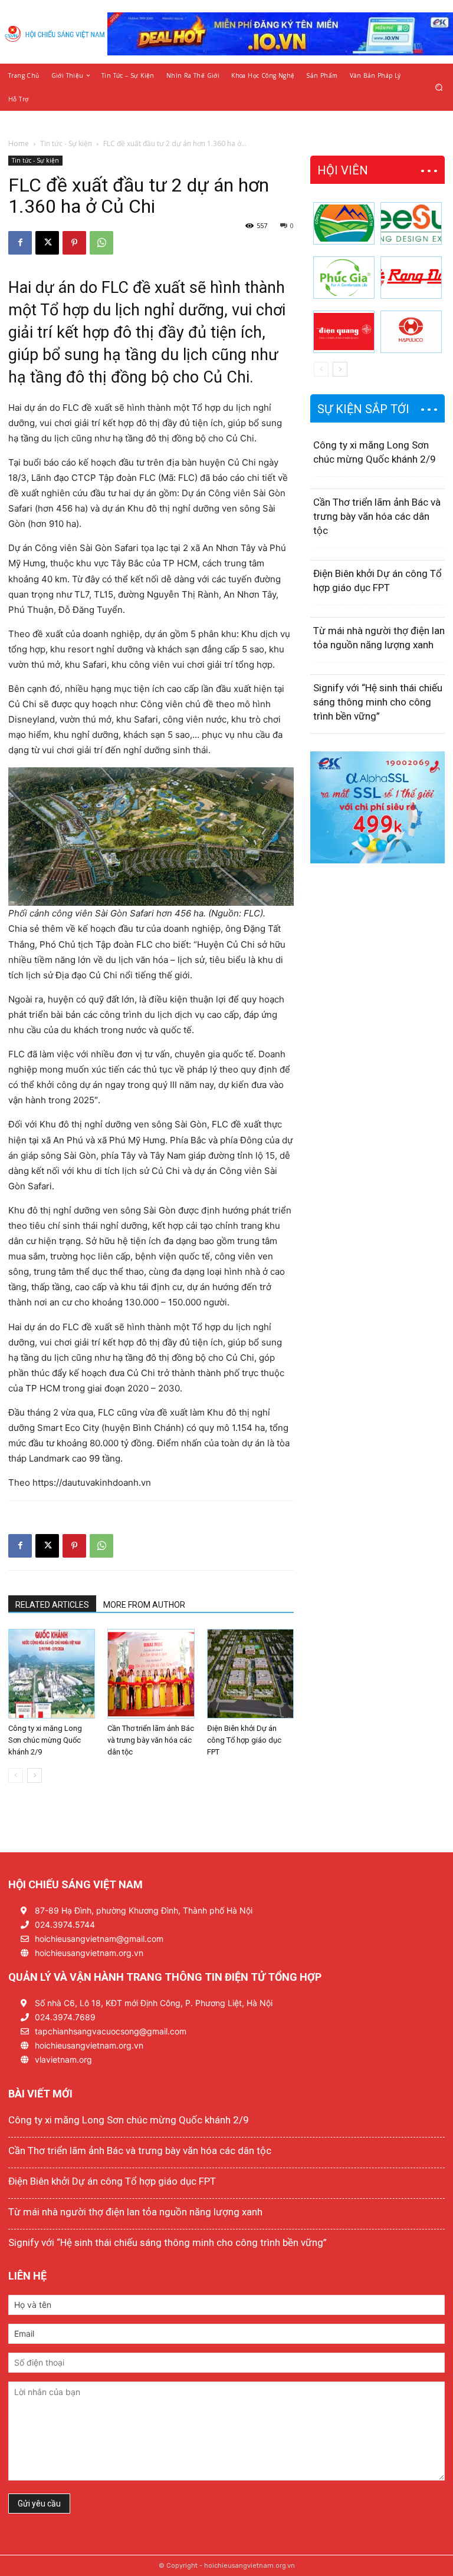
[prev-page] (15, 1775)
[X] (47, 243)
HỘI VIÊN (342, 170)
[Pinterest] (74, 243)
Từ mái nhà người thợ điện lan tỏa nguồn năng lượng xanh (135, 2212)
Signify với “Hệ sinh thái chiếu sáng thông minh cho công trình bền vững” (377, 702)
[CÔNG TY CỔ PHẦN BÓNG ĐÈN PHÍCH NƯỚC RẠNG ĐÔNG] (411, 277)
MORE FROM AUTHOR (144, 1604)
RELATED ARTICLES (52, 1604)
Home (18, 143)
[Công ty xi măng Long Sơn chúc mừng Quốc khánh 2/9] (51, 1674)
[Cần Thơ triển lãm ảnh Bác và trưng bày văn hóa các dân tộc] (150, 1674)
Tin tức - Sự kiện (66, 143)
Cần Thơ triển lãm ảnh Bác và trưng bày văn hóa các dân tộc (150, 1740)
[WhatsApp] (101, 243)
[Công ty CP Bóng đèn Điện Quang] (344, 331)
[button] (439, 86)
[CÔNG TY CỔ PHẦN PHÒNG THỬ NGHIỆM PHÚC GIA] (344, 277)
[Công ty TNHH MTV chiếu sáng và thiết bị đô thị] (411, 331)
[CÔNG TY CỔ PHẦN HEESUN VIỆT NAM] (411, 223)
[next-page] (34, 1775)
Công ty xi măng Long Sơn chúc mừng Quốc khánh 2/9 (45, 1740)
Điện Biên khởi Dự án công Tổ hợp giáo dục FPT (244, 1740)
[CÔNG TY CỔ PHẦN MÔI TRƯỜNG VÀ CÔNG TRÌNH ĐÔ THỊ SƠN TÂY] (344, 223)
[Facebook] (20, 243)
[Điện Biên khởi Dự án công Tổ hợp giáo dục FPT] (250, 1674)
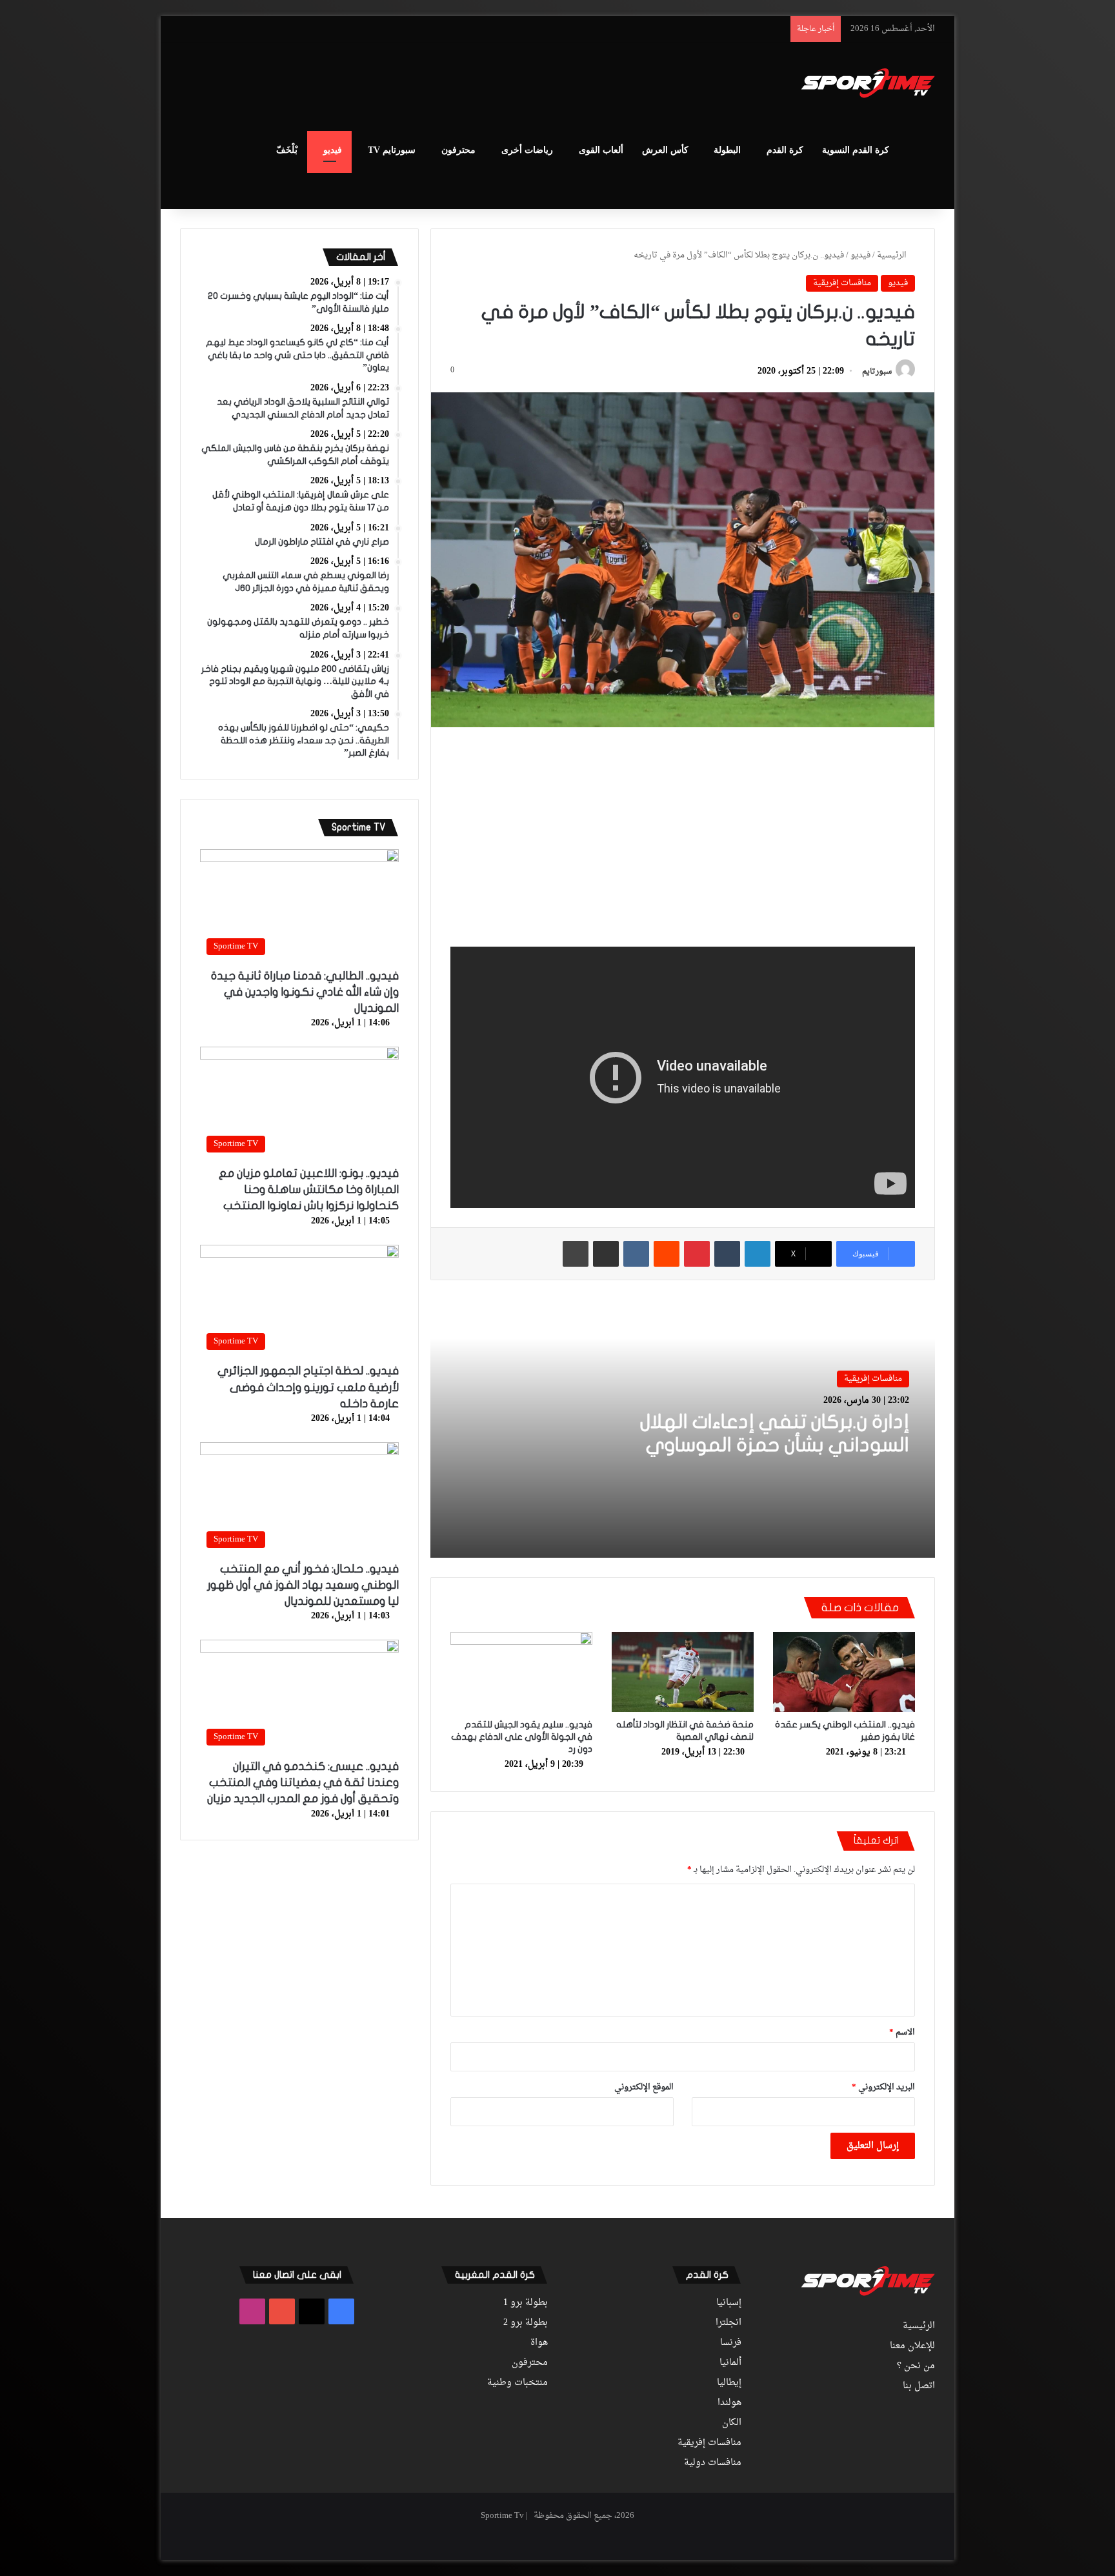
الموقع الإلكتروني (644, 2087)
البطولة (727, 150)
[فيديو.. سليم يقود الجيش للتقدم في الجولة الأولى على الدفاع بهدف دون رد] (521, 1672)
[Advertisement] (428, 84)
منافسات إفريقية (842, 283)
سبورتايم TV (392, 150)
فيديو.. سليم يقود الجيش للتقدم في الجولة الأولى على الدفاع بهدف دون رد (521, 1737)
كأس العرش (665, 150)
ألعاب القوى (601, 150)
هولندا (729, 2403)
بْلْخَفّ (286, 150)
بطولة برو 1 (525, 2303)
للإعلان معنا (912, 2346)
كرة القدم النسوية (855, 150)
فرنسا (730, 2343)
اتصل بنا (919, 2386)
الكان (731, 2423)
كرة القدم (785, 150)
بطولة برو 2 (525, 2323)
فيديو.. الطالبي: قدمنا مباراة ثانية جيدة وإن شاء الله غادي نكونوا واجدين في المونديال (305, 992)
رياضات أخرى (527, 150)
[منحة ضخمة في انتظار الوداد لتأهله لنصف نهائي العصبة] (683, 1672)
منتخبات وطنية (517, 2383)
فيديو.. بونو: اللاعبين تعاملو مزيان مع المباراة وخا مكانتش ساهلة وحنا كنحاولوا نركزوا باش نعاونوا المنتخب (309, 1189)
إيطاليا (729, 2383)
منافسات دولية (712, 2463)
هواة (539, 2343)
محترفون (458, 150)
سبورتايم (877, 372)
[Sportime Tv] (868, 83)
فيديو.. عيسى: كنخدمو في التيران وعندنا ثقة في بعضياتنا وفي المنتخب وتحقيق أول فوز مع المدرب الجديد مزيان (303, 1782)
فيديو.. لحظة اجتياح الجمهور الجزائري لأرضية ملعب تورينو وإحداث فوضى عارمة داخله (308, 1387)
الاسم (902, 2032)
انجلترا (728, 2323)
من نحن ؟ (916, 2366)
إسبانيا (728, 2303)
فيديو (332, 150)
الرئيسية (893, 255)
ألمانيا (730, 2363)
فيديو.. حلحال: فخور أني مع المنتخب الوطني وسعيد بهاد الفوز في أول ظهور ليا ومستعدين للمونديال (303, 1585)
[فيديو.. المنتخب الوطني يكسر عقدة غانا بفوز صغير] (844, 1672)
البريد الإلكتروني (883, 2087)
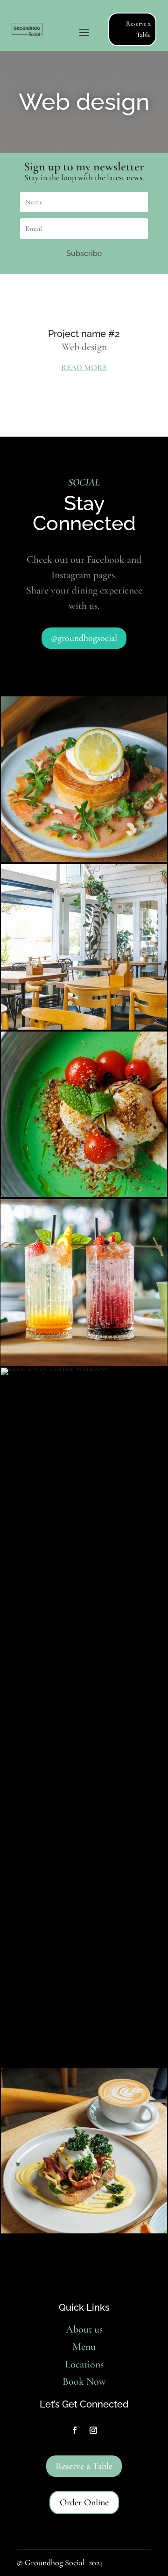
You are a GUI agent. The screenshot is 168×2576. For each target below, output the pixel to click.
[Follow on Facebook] (74, 2430)
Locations (84, 2364)
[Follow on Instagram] (93, 2430)
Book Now (84, 2381)
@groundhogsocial (84, 638)
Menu (84, 2346)
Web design (84, 347)
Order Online (84, 2502)
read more (84, 367)
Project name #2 (84, 333)
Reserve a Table (138, 29)
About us (84, 2329)
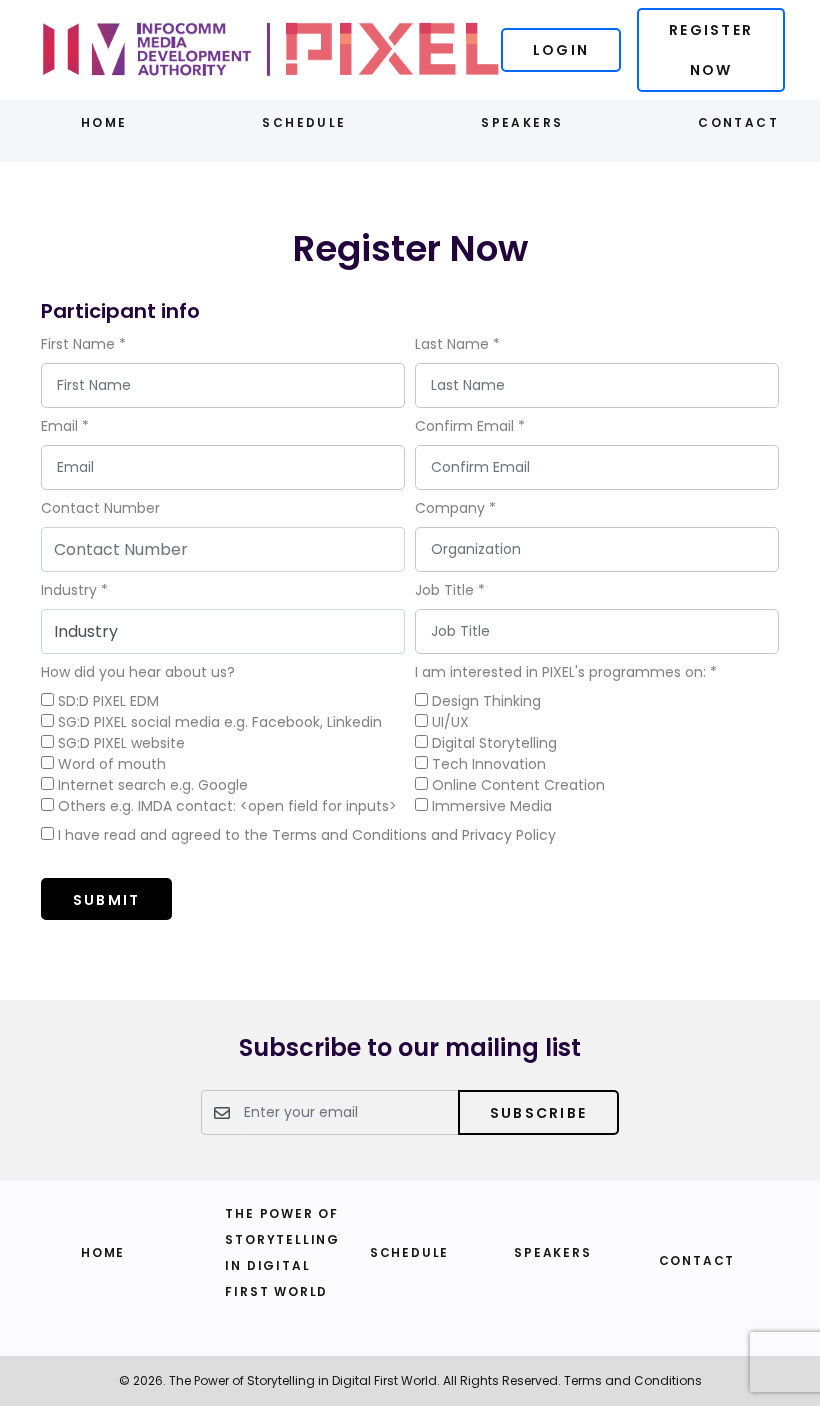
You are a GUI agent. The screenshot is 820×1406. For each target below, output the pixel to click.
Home (104, 122)
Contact (738, 122)
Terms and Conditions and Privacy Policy (414, 835)
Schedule (304, 122)
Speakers (522, 122)
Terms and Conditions (633, 1380)
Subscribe (538, 1113)
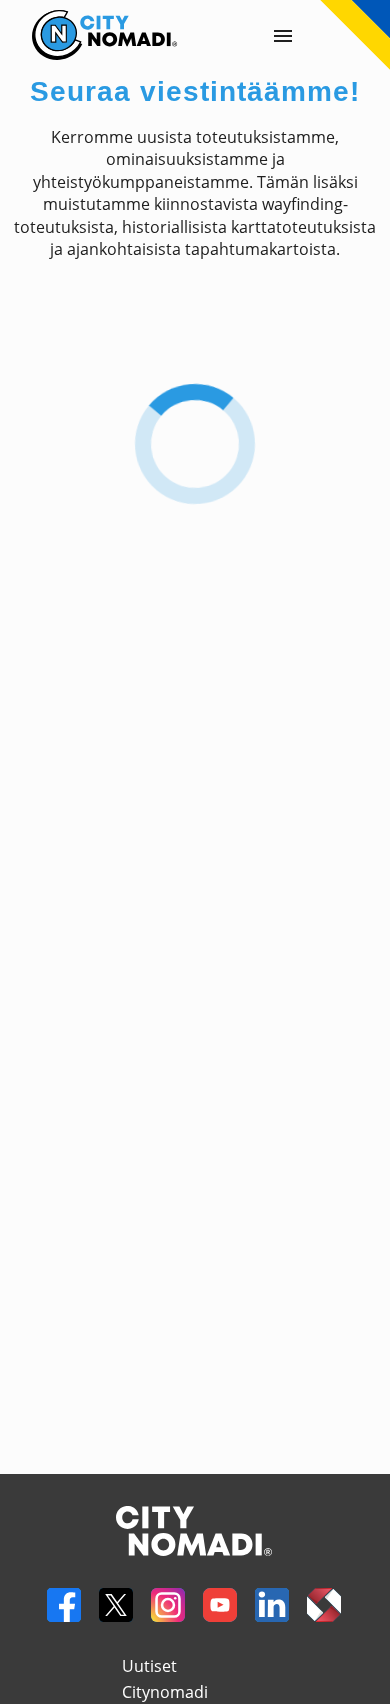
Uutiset (149, 1666)
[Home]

- [Task]:
When the word "sáng" appears in a line of the listing, copy that line.

- [Exercise solution]:
Signify với “Hệ sinh thái chiếu sáng thông minh cho công trình bền vững” (377, 702)
[Công ty TNHH MTV chiếu sáng và thiết bị đô thị] (411, 331)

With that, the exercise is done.